Sur les 11 laboratoires des douanes françaises, 2 sont spécialisés dans les tests menés sur les jouets. Ils y subissent des examens drastiques mettant à l’épreuve leurs coutures, leurs peintures, leurs plastiques, et révélant leurs moindres défauts.
Parmi les grands classiques de la torture pour jouets, on trouve la traditionnelle petite flamme, qui permet de savoir à quelle vitesse la combustion se propage sur l’objet. Si cette vitesse excède les 3 centimètres par seconde, le modèle est recalé. On trouve aussi le scalpel, une autre valeur sûre des supplices corporels, avec lequel les techniciens grattent les jouets, afin de récolter des éclats de peinture et de mesurer leur toxicité. Il y a encore le poids d’un kilo, lâché au-dessus du jouet cinq fois de suite. S’il casse ou présente des bords coupant, malheur à lui !

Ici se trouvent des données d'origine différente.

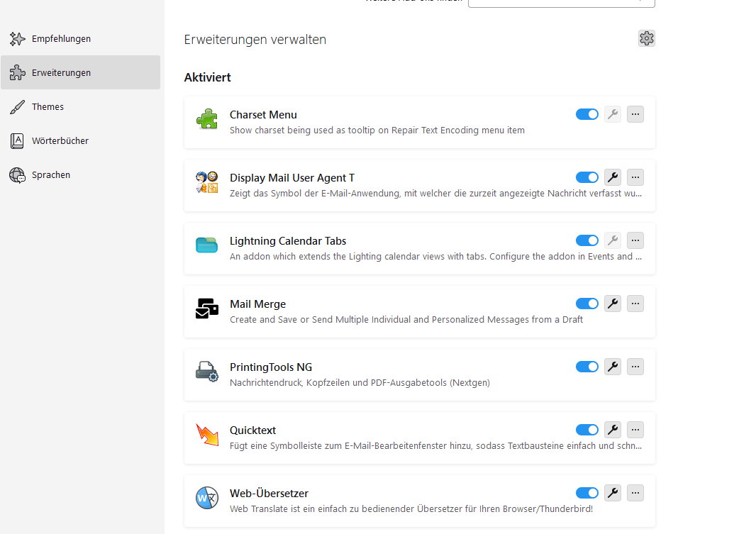Image resolution: width=756 pixels, height=534 pixels.
Task: Click the Quicktext arrow add-on icon
Action: point(207,435)
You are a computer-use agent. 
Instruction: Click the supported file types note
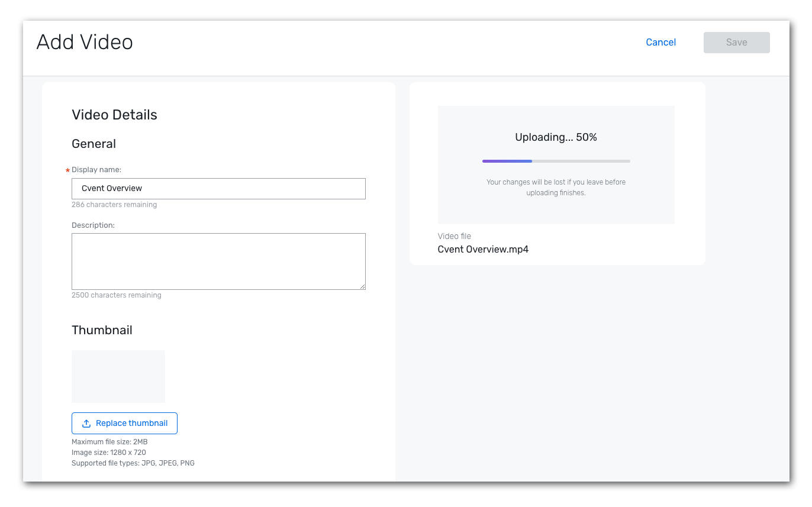[x=133, y=463]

Bien d’autres procédés sont utilisés, car un objet destiné aux enfants de moins de 3 ans doit répondre à 31 exigences diverses. « Contrôler un jouet, c’est comme une poupée russe. Il y a toujours quelque chose de plus petit à analyser. » déclare Mathieu Genoud, responsable du secteur jouet du laboratoire des douanes de Lille. En 2006, ce laboratoire a analysé 115 jouets, dont 57% étaient aux normes, contre seulement 47% des 141 passés au crible les 8 premiers mois de 2007.
Peut-on contrôler tous les jouets qui arrivent sur le marché français ? La tâche semble impossible. C’est pourquoi les douanes restent à l’écoute de l’actualité. Quand un fabriquant est épinglé à l’étranger pour le non-respect d’une norme, les douaniers français envoient à leurs labos plusieurs exemplaires de l’objet incriminé. Ils se méfient à l’apparition d’un jouet tiré d’un dessin animé récent. D’autres échantillons analysés proviennent d’interceptions aux ports et aux aéroports, ou même directement des boutiques.
D’après Le Monde, édition du vendredi 14 septembre 2007.